Immer wieder warf Jonas ihm schüchterne Blicke zu, die er mit einem Lächeln erwiderte. Irgendwie konnte er noch nicht so recht glauben, dass Jonas wirklich zu ihm zurückgekehrt war und was er noch viel weniger glauben konnte war, dass er ihm auch noch verzieh. Er war eigentlich noch nicht einmal mehr wütend. Verletzt, ja, aber nicht mehr wütend. 

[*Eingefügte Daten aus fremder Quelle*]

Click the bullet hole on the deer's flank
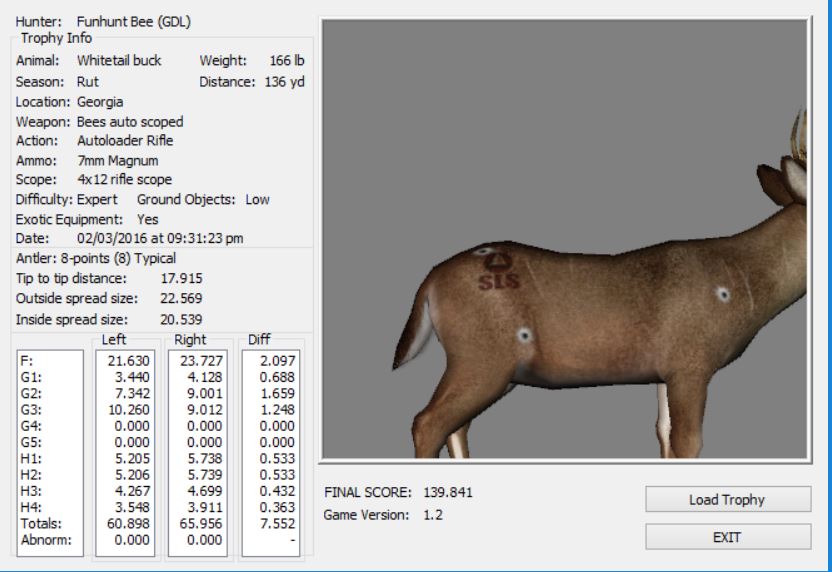tap(522, 336)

Sicherlich würde er noch das ein oder andere Mal wehmütig werden und Jonas diese ganze Geschichte vorhalten, aber das änderte nichts daran, dass er diesen Mann liebte. Sie standen das gemeinsam durch, waren füreinander da. Das bedeutete doch viel mehr, als das Körperliche. Klar, die letzte Nacht war berauschend gewesen, aber viel wichtiger war, dass Jonas wieder da war. 

Kopfschüttelnd vertrieb er die gefühlsduseligen Gedanken, allerdings wollte sich einer nicht vertreiben lassen. Markus hatte Jonas versprochen, ihn zu heiraten. Natürlich wusste Matthias, dass Jonas davon träumte und sie hatten schon mehr als einmal über den Sinn von der Ehe im Allgemeinen diskutiert, aber nun war aus irgendeinem Grund ein kleiner Funke in Matthias erwacht. Vielleicht, ganz vielleicht, also wirklich nur ganz vielleicht, würde er Jonas diesen Wunsch irgendwann erfüllen. 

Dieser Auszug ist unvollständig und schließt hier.